## Exercise instructions
List every person named in the hockey report below.

## Document section

Lon Horwedel | AnnArbor.com

“I was definitely crying a lot. It’s hard. It’s hard to put into words.”

No one really could. The emotions on their faces, as Kampfer did all he could from breaking down in a flood of tears again, showed it all. It was displayed on the beaten, battered and bruised arms of Hunwick, who sat by himself in the locker room after the game ended.

Not all the bruising came from Saturday night, it was more of an accumulation of the past three weeks, but as he put on the pants of his pinstripe suit, pulled his thin-striped buttondown shirt - still buttoned - over his head and then adjusted his still-tied tie, the walk-on who could do no wrong for three weeks stood there still looking shocked.

“We didn’t think it was going to end like that,” Hunwick said. “We thought we were going to come out on top.”

For a while, it looked like Michigan would. It outshot Miami (Ohio) 20-6 in the first overtime. The Wolverines had multiple opportunities, including a goal waved off and another shot that hit the crossbar.

The dream run with the walk-on goalie, the still-recovering-from-injury captain and the team that was trying to play for a national championship essentially at home looked to be alive.

Between periods, junior forward Louie Caporusso said, Michigan kept reminding itself it had nothing to lose, even if in reality it had everything in the balance. They kept saying Miami is supposed to be here, they had all the pressure.

And while that’s true, Michigan knew what it was playing for, too.

Then Hirschfeld stepped in and ripped it all away, sending Michigan into a locker room filled with silence and tears.

“Just dead,” Caporusso said. “It was just a dead locker room. That’s what happens when you come so far and it’s just taken right from under you.”

## Raw records
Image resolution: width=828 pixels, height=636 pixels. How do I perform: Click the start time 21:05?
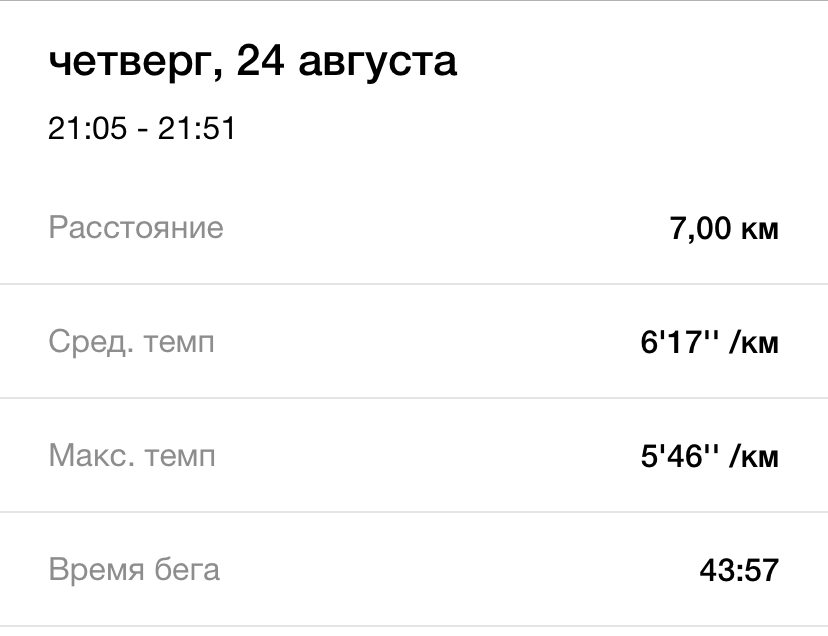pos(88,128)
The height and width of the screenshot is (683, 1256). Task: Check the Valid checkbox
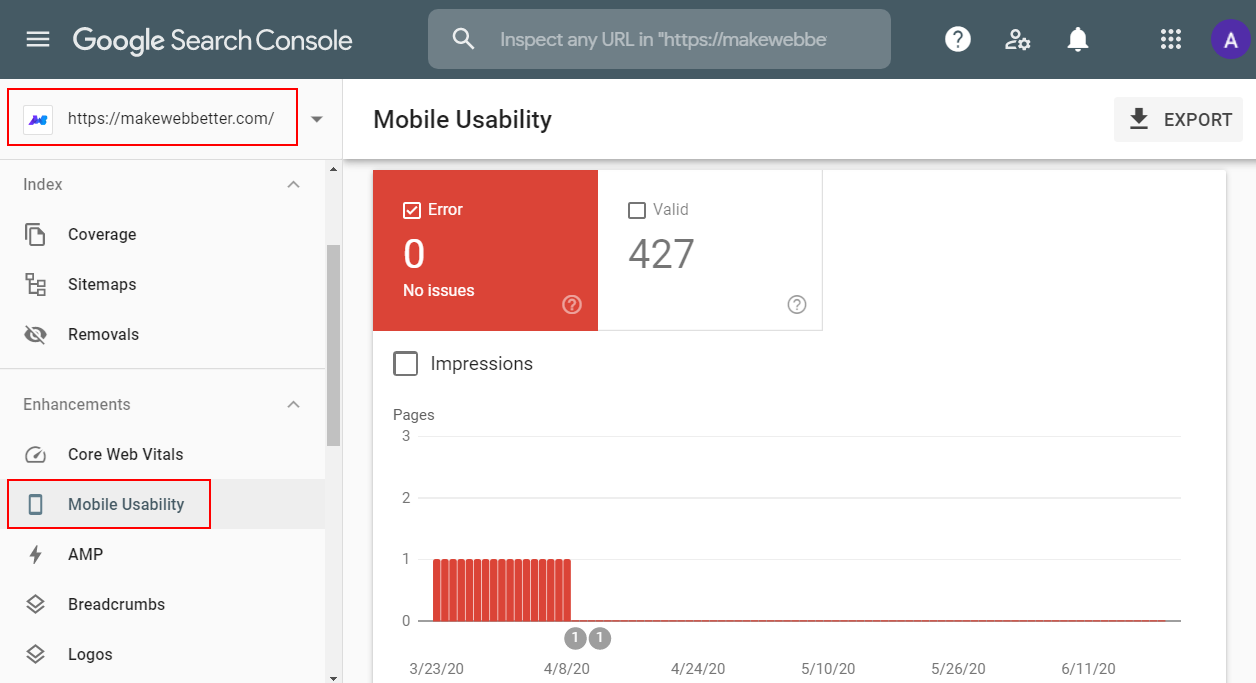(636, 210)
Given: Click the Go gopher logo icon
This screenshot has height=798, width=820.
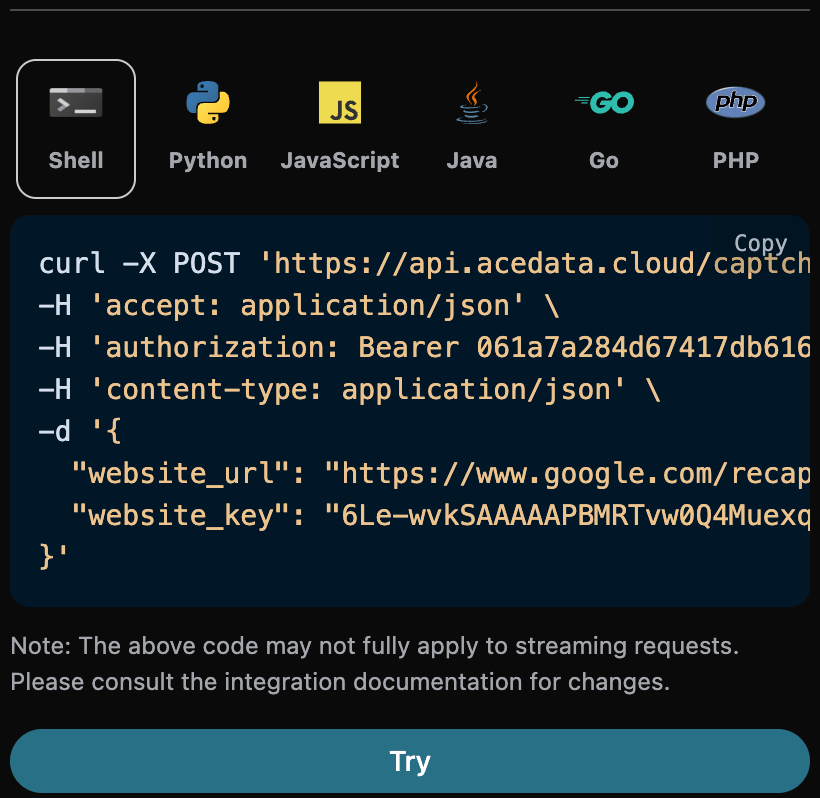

## Result
Lon Horwedel, Kampfer, Hunwick, Louie Caporusso, Hirschfeld